● **SHORT PROBLEM A**:
In the listing, replace "webpages" with "web pages" in the part that opens with the first line and closes with the line containing "446) label: 2月", leaving everything else unchanged.

The focus on capital discipline in the wake of the two downturns in the past decade, coupled with rising costs and long lead times, have created an environment that Mr Hale said is unlikely to spawn a newbuild cycle anytime in the foreseeable future.
One indicator behind this belief is the steady decline in rig retirements over the past few years. Floater retirements, which were routinely hitting the mid- to high 20s annually a decade ago, have now stayed in single digits each of the past four years. This year, six retirements are expected.
At the same time, floater deliveries have gone up, with 2025 projected to hit the highest delivery total since 2015. Global jackup deliveries have settled following a boon in the late 2010s, but retirements have also dropped to near zero (one retirement each in 2023 and 2024, and none projected for 2025).

Additionally, both the jackup and floater fleets have a high number of rigs that are marketed but not currently utilized (17% of floaters are not utilized as of March 2025, along with 16% of jackups). These figures, Mr Hale said, indicate a market where drillers are going to prioritize doing whatever they can to keep their existing rigs active.

● **GIVEN INFORMATION**:
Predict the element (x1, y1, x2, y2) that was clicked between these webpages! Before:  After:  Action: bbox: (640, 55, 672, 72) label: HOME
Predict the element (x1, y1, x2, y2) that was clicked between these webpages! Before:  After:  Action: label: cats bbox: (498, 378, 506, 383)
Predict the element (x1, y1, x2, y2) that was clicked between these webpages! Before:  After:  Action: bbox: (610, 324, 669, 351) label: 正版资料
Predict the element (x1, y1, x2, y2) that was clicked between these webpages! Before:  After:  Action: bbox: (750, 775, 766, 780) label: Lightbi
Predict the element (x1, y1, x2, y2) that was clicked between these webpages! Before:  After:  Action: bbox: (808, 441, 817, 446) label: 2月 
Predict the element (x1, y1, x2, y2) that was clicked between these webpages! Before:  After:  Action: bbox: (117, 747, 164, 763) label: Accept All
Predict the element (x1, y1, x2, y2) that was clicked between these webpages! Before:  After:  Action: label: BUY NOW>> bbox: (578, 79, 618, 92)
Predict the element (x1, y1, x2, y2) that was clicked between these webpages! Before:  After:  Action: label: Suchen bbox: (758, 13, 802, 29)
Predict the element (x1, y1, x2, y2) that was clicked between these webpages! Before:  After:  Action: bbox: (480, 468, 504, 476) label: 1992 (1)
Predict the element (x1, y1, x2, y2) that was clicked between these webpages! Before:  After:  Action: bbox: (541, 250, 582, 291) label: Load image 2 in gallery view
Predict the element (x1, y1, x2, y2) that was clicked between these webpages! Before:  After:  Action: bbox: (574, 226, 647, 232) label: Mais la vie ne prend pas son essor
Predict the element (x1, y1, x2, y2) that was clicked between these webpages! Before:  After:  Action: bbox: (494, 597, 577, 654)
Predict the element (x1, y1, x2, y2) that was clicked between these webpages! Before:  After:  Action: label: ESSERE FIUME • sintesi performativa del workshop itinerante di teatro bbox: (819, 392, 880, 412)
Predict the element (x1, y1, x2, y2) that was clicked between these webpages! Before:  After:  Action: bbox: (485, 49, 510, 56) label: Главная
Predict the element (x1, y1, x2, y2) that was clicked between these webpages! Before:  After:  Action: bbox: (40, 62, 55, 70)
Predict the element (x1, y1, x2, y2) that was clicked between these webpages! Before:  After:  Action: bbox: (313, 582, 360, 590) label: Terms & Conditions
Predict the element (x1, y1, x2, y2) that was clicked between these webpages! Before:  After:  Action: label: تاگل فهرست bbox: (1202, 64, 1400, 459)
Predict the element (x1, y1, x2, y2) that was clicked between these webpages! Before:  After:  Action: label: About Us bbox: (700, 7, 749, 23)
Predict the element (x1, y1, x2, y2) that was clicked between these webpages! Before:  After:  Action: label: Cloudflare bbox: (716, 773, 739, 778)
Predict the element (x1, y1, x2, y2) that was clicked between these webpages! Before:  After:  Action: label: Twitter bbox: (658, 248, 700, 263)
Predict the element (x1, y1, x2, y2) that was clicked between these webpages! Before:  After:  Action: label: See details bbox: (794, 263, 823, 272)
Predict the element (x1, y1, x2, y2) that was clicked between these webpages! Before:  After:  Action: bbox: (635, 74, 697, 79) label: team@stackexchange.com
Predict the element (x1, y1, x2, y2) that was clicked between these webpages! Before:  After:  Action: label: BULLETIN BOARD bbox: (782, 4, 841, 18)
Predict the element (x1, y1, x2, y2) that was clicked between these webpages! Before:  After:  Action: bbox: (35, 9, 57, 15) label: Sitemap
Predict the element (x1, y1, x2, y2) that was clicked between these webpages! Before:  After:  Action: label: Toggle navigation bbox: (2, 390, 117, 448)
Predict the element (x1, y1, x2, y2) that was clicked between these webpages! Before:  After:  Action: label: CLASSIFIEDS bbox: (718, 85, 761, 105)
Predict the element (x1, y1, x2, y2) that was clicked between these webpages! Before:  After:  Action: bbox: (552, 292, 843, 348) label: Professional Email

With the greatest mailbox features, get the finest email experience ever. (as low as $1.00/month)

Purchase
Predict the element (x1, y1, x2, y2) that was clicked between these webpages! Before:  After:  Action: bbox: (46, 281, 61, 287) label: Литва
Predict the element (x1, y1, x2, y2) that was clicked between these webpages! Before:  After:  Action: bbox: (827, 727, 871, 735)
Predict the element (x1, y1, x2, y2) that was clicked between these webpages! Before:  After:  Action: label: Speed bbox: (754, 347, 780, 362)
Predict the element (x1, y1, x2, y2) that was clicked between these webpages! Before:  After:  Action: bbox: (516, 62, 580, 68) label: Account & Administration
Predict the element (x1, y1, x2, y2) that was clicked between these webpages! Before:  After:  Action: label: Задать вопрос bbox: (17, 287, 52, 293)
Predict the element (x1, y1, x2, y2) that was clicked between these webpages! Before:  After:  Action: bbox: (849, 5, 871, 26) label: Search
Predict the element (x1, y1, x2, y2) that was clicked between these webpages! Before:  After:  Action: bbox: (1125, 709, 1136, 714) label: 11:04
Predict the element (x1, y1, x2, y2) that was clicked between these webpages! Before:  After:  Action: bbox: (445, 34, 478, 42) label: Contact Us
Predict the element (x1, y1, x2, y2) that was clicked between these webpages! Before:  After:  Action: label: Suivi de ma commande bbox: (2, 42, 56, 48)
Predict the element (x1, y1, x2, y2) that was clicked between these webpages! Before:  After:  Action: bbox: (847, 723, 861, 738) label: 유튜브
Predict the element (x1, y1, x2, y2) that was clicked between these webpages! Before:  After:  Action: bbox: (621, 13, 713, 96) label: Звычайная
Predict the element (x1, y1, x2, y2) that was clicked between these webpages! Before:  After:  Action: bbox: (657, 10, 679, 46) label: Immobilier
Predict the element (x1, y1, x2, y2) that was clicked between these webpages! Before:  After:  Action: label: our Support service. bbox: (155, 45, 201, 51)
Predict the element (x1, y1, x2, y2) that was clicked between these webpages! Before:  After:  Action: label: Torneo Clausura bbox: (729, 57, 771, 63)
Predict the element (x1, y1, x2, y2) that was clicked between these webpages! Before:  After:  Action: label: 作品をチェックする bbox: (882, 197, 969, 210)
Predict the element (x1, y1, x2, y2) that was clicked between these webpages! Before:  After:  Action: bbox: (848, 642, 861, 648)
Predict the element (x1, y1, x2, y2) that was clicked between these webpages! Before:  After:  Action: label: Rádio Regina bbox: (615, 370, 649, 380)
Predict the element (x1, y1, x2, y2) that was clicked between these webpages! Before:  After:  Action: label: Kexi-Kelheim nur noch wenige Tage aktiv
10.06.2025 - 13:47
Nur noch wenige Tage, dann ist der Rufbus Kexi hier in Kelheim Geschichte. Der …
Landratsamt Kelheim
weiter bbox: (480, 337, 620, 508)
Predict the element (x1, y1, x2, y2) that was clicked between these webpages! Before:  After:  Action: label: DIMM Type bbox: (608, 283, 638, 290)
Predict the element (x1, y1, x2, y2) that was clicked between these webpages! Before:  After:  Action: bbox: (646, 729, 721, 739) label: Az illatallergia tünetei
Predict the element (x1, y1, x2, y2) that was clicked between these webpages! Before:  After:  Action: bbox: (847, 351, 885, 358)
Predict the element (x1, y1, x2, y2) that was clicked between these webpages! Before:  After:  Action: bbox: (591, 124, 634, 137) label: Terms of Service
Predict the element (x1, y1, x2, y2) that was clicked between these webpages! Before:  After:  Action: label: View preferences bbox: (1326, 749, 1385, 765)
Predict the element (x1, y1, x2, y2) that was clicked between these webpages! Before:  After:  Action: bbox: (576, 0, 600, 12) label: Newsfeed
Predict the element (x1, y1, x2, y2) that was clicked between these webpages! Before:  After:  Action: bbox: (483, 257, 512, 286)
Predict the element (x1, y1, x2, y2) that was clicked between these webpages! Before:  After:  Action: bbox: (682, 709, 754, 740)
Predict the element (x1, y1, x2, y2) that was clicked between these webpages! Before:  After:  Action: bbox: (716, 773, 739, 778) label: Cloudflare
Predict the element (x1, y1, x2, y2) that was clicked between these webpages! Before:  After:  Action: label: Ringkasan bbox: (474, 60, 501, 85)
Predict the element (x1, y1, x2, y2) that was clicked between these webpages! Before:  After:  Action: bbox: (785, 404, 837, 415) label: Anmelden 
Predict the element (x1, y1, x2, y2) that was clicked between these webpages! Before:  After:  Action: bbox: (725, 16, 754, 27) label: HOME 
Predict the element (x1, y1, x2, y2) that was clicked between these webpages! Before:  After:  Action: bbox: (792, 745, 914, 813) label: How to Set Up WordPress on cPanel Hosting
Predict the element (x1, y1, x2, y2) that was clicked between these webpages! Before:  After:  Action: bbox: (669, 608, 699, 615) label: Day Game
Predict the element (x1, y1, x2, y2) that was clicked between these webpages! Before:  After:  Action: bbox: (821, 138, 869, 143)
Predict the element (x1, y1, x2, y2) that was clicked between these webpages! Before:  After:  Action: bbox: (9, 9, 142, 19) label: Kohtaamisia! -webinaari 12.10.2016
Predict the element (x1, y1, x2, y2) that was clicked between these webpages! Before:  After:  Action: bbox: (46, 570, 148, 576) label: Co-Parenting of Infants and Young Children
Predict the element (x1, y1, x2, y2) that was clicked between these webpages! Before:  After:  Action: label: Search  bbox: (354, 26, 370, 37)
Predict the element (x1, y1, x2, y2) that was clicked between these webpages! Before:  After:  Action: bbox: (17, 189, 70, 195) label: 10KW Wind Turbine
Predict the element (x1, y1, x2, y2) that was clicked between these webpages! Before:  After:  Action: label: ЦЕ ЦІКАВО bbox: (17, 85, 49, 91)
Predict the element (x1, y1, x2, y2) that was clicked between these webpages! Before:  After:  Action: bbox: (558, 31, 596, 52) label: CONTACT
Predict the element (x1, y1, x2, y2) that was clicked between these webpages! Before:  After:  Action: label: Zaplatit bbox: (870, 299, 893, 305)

● **SHORT PROBLEM B**:
Write the next part of the passage on the offshore drilling rig market, picking up after its final sentence.

● **RIGHT ANSWER A**:
Predict the element (x1, y1, x2, y2) that was clicked between these web pages! Before:  After:  Action: bbox: (640, 55, 672, 72) label: HOME
Predict the element (x1, y1, x2, y2) that was clicked between these web pages! Before:  After:  Action: label: cats bbox: (498, 378, 506, 383)
Predict the element (x1, y1, x2, y2) that was clicked between these web pages! Before:  After:  Action: bbox: (610, 324, 669, 351) label: 正版资料
Predict the element (x1, y1, x2, y2) that was clicked between these web pages! Before:  After:  Action: bbox: (750, 775, 766, 780) label: Lightbi
Predict the element (x1, y1, x2, y2) that was clicked between these web pages! Before:  After:  Action: bbox: (808, 441, 817, 446) label: 2月 

● **RIGHT ANSWER B**:
“I think the focus is going to be on steadily bringing back a few rigs over the coming years. We know the demand’s going to be there, so they just have to be brought back,” he commented.
The useful life of a rig
The question of the future offshore market and rig upgrades may seem separate from the question of a rig’s useful life, and to some extent they are. Mr Donovan said that determining the useful life of a rig depends on the rig itself. While offshore rigs generally have a lifespan of 25-30 years, that time frame could be affected significantly by a rig’s capabilities or the overall condition of its equipment.
Still, Mr Donovan acknowledged that new rig construction will become necessary at some point, and drillers will have to replace aging units that might not be cost-effective to upgrade anymore, or that will not meet technological, technical or environmental requirements. “There’s going to be continued demand for offshore drilling, especially in the deepwater and challenging environments, and that will require new building,” he said.
But “we’re going to be quite a long way off in terms of actual orders,” he added, and while there’s no crystal ball indicating exactly how long the current fleet will last, he expects drillers to delay a newbuild cycle for as long as they can.
“The big drilling contractors – the ones who still have rigs in cold stack – are more focused on what they can do for their active fleet. That’s always going to be your first priority. Right now, we have excess capacity in the market that has not been fully absorbed, so we have to see when we’re going to see the pickup in activity,” Mr Donovan said.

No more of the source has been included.